By Brett Milam
A living legend of the skies, WWII veteran Lt. Herb Heilbrun, was on hand at Cincinnati Municipal Airport Aug. 31, to fly again in his plane: the B-17 bomber.
At almost 97-years-old, Heilbrun walks with the slight assistance of a cane, but doesn’t have much trouble navigating entry into a plane he piloted before he was even in his 20s.
During WWII, Heilbrun flew 35 missions out of Foggia, Italy into Germany with the 15th Air Force division. When it was all said and done, he had racked up 261 hours, 51 minutes inside the B-17.
“That’s my baby out there,” Heilbrun said, as he stood admiring the B-17 Aluminum Overcast, restored by the Experimental Aircraft Association.

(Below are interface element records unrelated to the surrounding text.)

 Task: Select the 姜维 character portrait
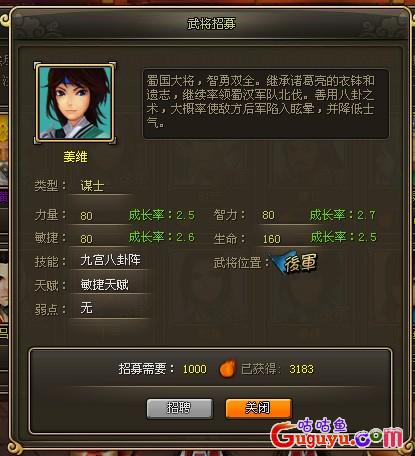pyautogui.click(x=75, y=103)
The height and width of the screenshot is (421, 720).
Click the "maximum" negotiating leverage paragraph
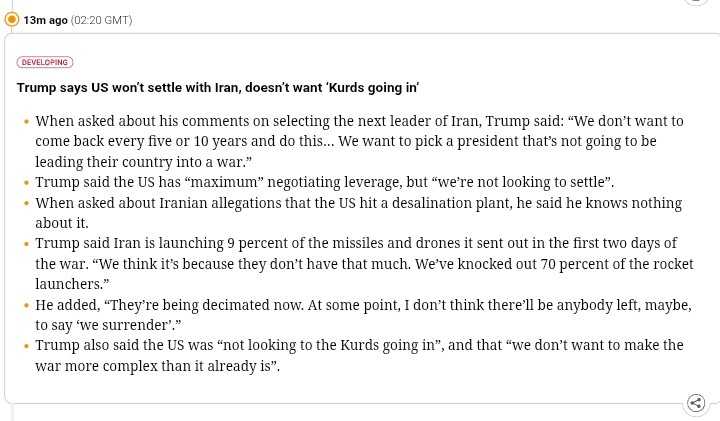pos(324,182)
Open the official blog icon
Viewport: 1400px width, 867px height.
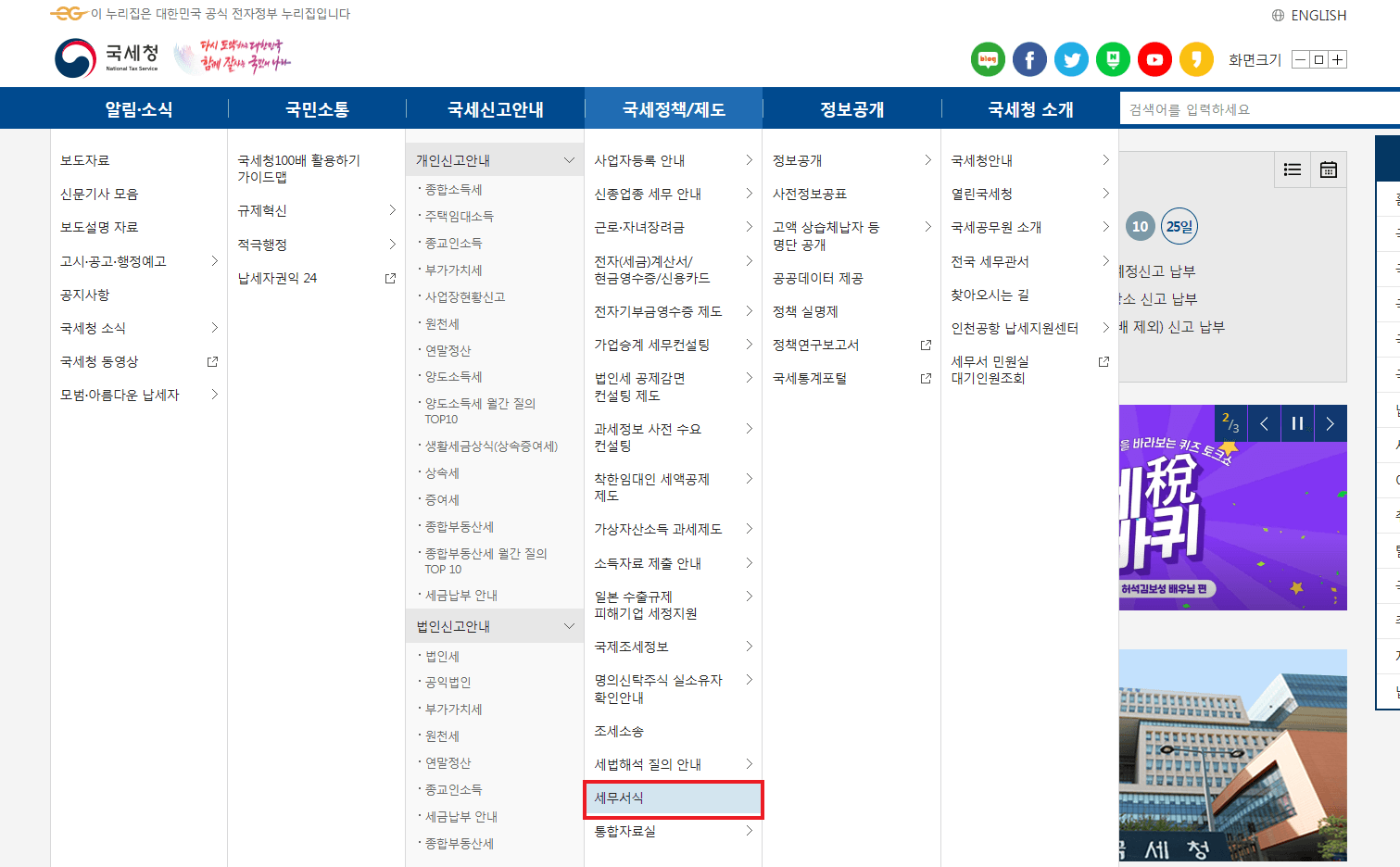(x=987, y=58)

Heilbrun’s classic bomber plane is noted for being escorted by the Tuskegee Airmen, the bomber escort group consisting of the first black combat pilots in United States history.
In fact, Heilbrun made national news for reuniting with a member of the Tuskegee Airmen group, Lt. John Leahr. He had flown 132 combat missions.
“I’ve been wanting to hug one of those guys for 50 years,” Heilbrun told the Enquirer in 2002 about a 1997 reunion with the Tuskegee Airmen. “You don’t know how many times they saved my tail.”
The two soon struck up a friendship, which was detailed in the book, “Black and White Airmen,” by John Fleischman.
Leahr died at the age of 94 in March 2015.
The flight happened at Lunken Field at the Cincinnati Municipal Airport and it’s not the first time Heilbrun has had a chance to revisit his experience in the B-17.
“I stayed on the 17. I love the 17,” he said.
B-17s were known as the Flying Fortress because of their defensive capabilities, with its 13.50-caliber machine guns on the plane consisting of nine-feet ammo belts, tail turrets and waist and cheek guns. But it was a cold fortress, as it could reach -35 degrees celsius when up in the air.
Throughout its 10-year production run between 1935 and 1945, 12,732 B-17s were produced, with 4,735 lost during combat missions. Only 100 B-17 airframes exist in the world and only a small fraction of those are in “airworthy condition.”
Most B-17s were cut up for scrap, used in Air Force research or sold on the surplus market after the war, EAA said in a press release.
After coming down from the 20-30 minute flight around Cincinnati, Heilbrun seemed giddy enough.
“I would do it all over again,” Heilbrun said. “I love my country.”